39. Different Views of Egypt’s Coptic Christians and their Muslim Neighbors

Different people see Coptic Christians and the relation to their Muslim neighbors in different ways.

One way to see Coptic Christians and their relations to Egypt’s majority Sunni Muslims is as a tourist. As a tourist, my perception is extremely limited since I only visit Cairo’s old Coptic quarter and St. Anthony’s Monastery near the Red Sea.


I visit the old Coptic quarter. Before entering, I walk through a security checkpoint. Several police men, not with revolvers, but with automatic rifles, stand behind metal bulletproof shield. I walk to St. Mary’s Coptic Orthodox Church, the Hanging Church. There I see devout men and women kiss the icon, light a candle, and say a prayer. Above us in the balcony, young children sing Coptic hymns. Walking toward the Church of St. George, I pass by several stalls. There are so few of us that I feel sorry for the merchants; however, not so sorry that I buy their souvenirs. At St. Anthony’s Monastery, a smalI group of monks continue the ancient monastic traditions. I am the only western tourist there. Two Coptic Christians from Alexandria are in a chapel participating in an centuries-old Lenten Service.

I see a struggling Coptic community. I see a group who maintains tourist sites. I see a small community at St Anthony’s Monastery. This community, which at one time was so religiously vibrant  that it created a new institutional expression of Christian living, the monastic community, now has maybe twenty monks.

Another way to see Coptic Christians and their relation to Muslims is through the eyes of Copts who live overseas. On the Nile Cruise, I talk to Maher and Kokab who are Coptic Christians. Although they grew up in Egypt, and are returning to visit their family, they left Egypt 30 years ago for Los Angeles. They are faithful, yet fearful. Before eating our breakfast, Maher prayed a very simple prayer. After the prayer, Kokab said that they initially planned on visiting their Egyptian family at Christmas time. However, “troubles” in Egypt made them postpone their trip from December to March. When I asked how they feel, Kokab said: “I’m nervous for my family. There are so many more Muslims than Christians.” Coptic Christians overseas see Egypt’s Copts as having to to be faithful in a context of hatred and fear.

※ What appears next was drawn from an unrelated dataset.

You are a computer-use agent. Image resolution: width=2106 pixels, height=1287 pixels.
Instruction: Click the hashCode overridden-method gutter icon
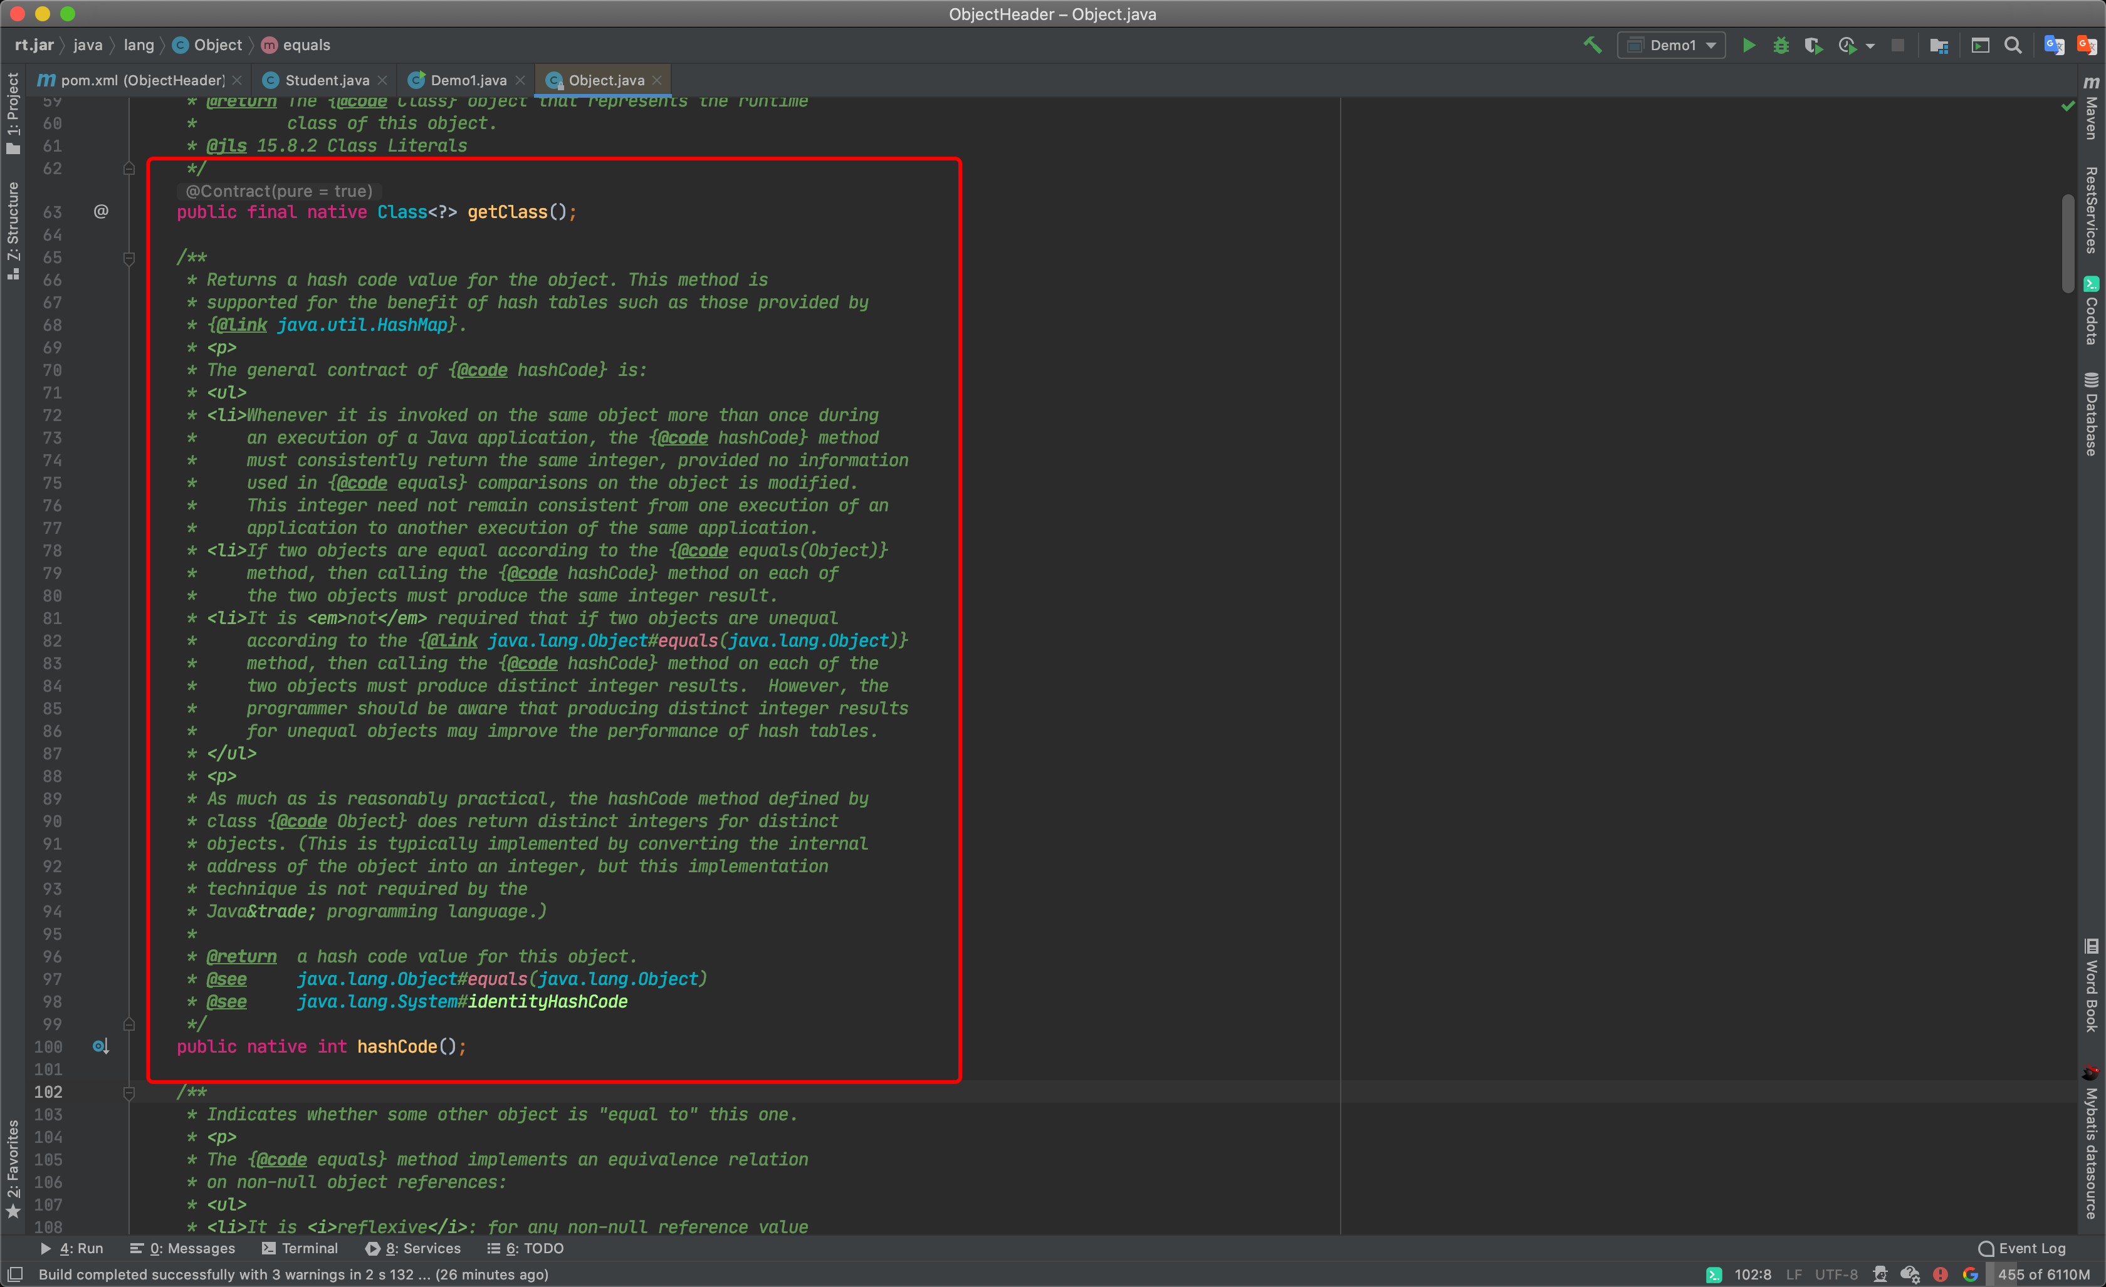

Anther perspective about Coptic Christians comes from Muslims. I asked Mustafa, my main tour guide for my Egypt trip, about the bomb at the Coptic basilica. “All Egyptians felt sad. It was tragic.” A practicing Muslim, Mustafa always excused himself around 12:30PM so that he could participate in the noonday prayers. When in St. Mary’s Hanging Church, Mustafa asked me if I wanted to take time to pray. While the narrative identity of Jesus is different between Christians and Muslims, Mustafa also affirmed that Muslims recognize Jesus as one of the prophets. Mustafa tries to convey a sense of oneness between Muslims and Christians, of being “Abraham’s sons and daughters.” Mustafa is aware of tension, but does not feel the tension is deep or threatening.


A final perspective comes from Coptic Christians who live in Egypt. I have a long conversation with Robert, my guide in Luxor and Karnack. When I mentioned that I had talked to Maher and Kobab, he smiled. From his point of view, Copts outside of Egypt have a certain view of the present reality in Egypt. Without saying anything directly about Maher and Kobab, Robert described  that his relatives in Australia constantly call him or his parents when there are news reports of problems. “They always ask in a nervous way: Are you okay? Did you go to work during the disturbances?” For Robert, his relatives only listen to the news which is sensationalized. They don’t know the situation here. He acknowledged that there is trouble from time to time. He described the origin of one neighborhood fight. Two apartment owners got into a fight because water dripped from drying clothes on a porch onto the porch below. Harsh words led to each side’s extended family getting involved. For Robert, such incidents usually involve “the uneducated.” Most Muslims and Christians get along fine. Each group is simply trying to make it through these tough economic times. He does not feel unduly fearful for his or his family’s life.

These four different views of Coptic Christians and the relation  to their Muslim neighbors are quite real. Are they all accurate to some degree? They are. However, they need to listen and learn from others. In the complex world of Egypt, there is no one way in which Coptic Christians and Muslims interact.